16. Ebbene, in ragione del difetto di specificità ed ‘autosufficienza’ del ricorso ed in correlazione con gli ulteriori testé riferiti rilievi, inevitabili sono le notazioni che seguono.
L’ ‘ exceptio inadimpleti contractus ‘ di cui all’ art. 1460 cod. civ., al pari di ogni altra eccezione, non richiede l ‘ adozione di forme speciali o formule sacramentali, essendo sufficiente che la volontà della parte di sollevarla sia desumibile, in modo non equivoco, dall ‘ insieme delle sue difese, secondo un ‘ interpretazione del giudice di merito che, se ancorata a correnti canoni di ermeneutica processuale, non è censurabile in sede di legittimità (cfr. Cass. 29.9.2009, n. 20870) .
L’eccezione di inadempimento aveva di per sé attitudine a paralizzare la pretesa pecuniaria ex contractu azionata in via monitoria (cfr. Cass. 15.10.1976, n. 3471, secondo cui l’ eccezione di inadempimento deve portare a stabilire se esista o meno una causa di giustificazione del rifiuto di adempiere di una delle parti contraenti, sicché il giudizio relativo deve solo determinare la legittimità dell’uno o dell’altro tra i comportamenti contrastanti ; cfr. Cass. 14.5.1977, n. 1944, secondo cui l’art . 1460 cod. civ., che autorizza il contraente che non abbia ottenuto l ‘ adempimento della prestazione di cui è creditore, a rifiutare quella di cui è debitore, sempre che il rifiuto non sia contrario a buona fede, appresta uno strumento di tutela non solo in sede processuale, con l ‘ eccezione di inadempimento rivolta a paralizzare la domanda dell ‘ altro contraente, ma anche al di fuori del giudizio, rendendo legittimo un rifiuto della prestazione, altrimenti non consentito) .

**Righe fornite:**

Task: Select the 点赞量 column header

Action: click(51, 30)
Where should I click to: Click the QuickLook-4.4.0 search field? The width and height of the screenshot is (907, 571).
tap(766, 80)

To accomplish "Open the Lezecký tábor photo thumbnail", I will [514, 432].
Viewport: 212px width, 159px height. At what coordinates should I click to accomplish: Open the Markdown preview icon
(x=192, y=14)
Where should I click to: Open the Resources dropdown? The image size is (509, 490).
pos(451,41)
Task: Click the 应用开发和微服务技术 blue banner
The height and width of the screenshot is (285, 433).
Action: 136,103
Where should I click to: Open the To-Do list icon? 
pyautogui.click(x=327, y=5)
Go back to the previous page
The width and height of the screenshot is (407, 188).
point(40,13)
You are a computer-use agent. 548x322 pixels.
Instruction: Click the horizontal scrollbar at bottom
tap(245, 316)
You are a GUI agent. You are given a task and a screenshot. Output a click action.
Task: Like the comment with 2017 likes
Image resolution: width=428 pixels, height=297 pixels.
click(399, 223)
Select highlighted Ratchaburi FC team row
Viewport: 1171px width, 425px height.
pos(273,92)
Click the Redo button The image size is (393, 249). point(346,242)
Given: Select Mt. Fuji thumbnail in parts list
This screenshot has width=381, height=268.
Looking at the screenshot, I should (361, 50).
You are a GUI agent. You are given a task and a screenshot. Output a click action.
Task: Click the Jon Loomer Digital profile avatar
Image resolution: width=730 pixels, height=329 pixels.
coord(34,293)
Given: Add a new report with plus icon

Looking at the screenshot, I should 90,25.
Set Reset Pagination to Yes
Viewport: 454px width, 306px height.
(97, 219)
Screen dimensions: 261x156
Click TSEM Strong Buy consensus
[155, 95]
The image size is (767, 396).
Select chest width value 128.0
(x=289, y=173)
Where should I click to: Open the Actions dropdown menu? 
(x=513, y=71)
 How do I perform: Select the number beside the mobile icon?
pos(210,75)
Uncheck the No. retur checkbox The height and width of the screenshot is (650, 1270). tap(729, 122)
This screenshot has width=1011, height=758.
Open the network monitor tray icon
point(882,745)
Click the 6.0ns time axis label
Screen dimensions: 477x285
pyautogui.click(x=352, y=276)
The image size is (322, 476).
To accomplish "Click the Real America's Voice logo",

**Consegna A:**
Ricopia dal testo sull'eccezione di inadempimento la parte che si apre con le parole contenenti "L’ ‘ exceptio" e si chiude con "n. 20870) .".
**Consegna B:**
Rispondi alle domande seguenti basandoti sul testo sull'eccezione di inadempimento.
(i) Per sollevare l'eccezione prevista dall'art. 1460 cod. civ. sono necessarie forme speciali o formule sacramentali?
(ii) Quale sentenza della Cassazione del 1976 viene citata?
(iii) Secondo Cass. 14.5.1977, n. 1944, a quale condizione il contraente può rifiutare la prestazione di cui è debitore?
**Consegna C:**
Scrivi il seguito del testo sull'eccezione di inadempimento, riprendendo dopo l'ultima frase riportata.

**Risposta A:**
L’ ‘ exceptio inadimpleti contractus ‘ di cui all’ art. 1460 cod. civ., al pari di ogni altra eccezione, non richiede l ‘ adozione di forme speciali o formule sacramentali, essendo sufficiente che la volontà della parte di sollevarla sia desumibile, in modo non equivoco, dall ‘ insieme delle sue difese, secondo un ‘ interpretazione del giudice di merito che, se ancorata a correnti canoni di ermeneutica processuale, non è censurabile in sede di legittimità (cfr. Cass. 29.9.2009, n. 20870) .

**Risposta B:**
(i) No, è sufficiente che la volontà della parte di sollevarla sia desumibile, in modo non equivoco, dall'insieme delle sue difese.
(ii) Cass. 15.10.1976, n. 3471.
(iii) Sempre che il rifiuto non sia contrario a buona fede.

**Risposta C:**
In termini inappuntabili e congrui, quindi, la corte distrettuale ha dato corso al l’eccezione formulata dall’iniziale opponente altresì ai sensi dell’ art. 1460 cod. civ. ed espressamente connessa a lla prospettazione di ‘inutilità dei lavori svolti dalla RAGIONE_SOCIALE‘ (cfr. sentenza d’appello, pag. 27) , prospettazione che evidentemente rifletteva il tradizionale argomento , ‘ inadimplenti non est adimplendum ‘ , sostanziante l’eccezione di inadempimento .
In dipendenza della rituale, tempestiva formulazione dell’eccezione di inadempimento, correttamente riscontrata e rilevata come tale dalla corte territoriale, vane sono le ulteriori deduzioni della ricorrente.
Ovvero la deduzione secondo cui la delibera in data 15.10.2020, con cui il c.d.a. della ‘Taufer’ ha fatto luogo alla risoluzione unilaterale del contratto d’appalto, è stata depositata con la memoria ex art. 183, 6° co., n. 2, cod. proc. civ., allorché erano già maturate le preclusioni processuali ai fini dell’integrazione delle domande (cfr. ricorso, pag. 12) .
Ovvero la deduzione secondo cui l’eccezione di intervenuta risoluzione del titolo contrattuale non poteva essere desunta dalla circostanza prospettata dall’opponente ‘secondo cui sarebbe stato onere dell’ opposta (…) il provvedimento di risoluzione contrattuale ‘ (così ricorso, pag. 13) .
17. Con il secondo motivo la ricorrente denuncia ai sensi dell’art. 360, 1° co., n. 4, cod. proc. civ. ‘ error in procedendo ‘, la nullità della sentenza, l’omessa pronuncia, la violazione del principio di corrispondenza tra chiesto e pronunciato.
Deduce che l ‘ impugnato dictum , nella parte in cui ha ascritto ad essa opposta, poi appellante principale, la mancata proposizione di un ‘ eccezione
riconvenzionale finalizzata al riscontro di illegittimità della delibera di risoluzione unilaterale del contratto d ‘ appalto, è inficiata da insanabile contraddizione (così ricorso, pag. 15) .
Deduce invero che la Corte di Bolzano, per un verso, ha ritenuto che il mero deposito da parte dell ‘ opponente, successivamente alla definizione del ‘ thema decidendum ‘, dell ‘ atto di risoluzione abbia integrato gli estremi dell ‘ eccezione di risoluzione del contratto; per altro verso, a fronte di un’avversa inesistente eccezione, ha ritenuto che essa opposta non avrebbe provveduto ad impugnare tempestivamente, alla stregua di un provvedimento amministrativo, la delibera di risoluzione contrattuale (cfr. ricorso, pagg. 15 – 16) .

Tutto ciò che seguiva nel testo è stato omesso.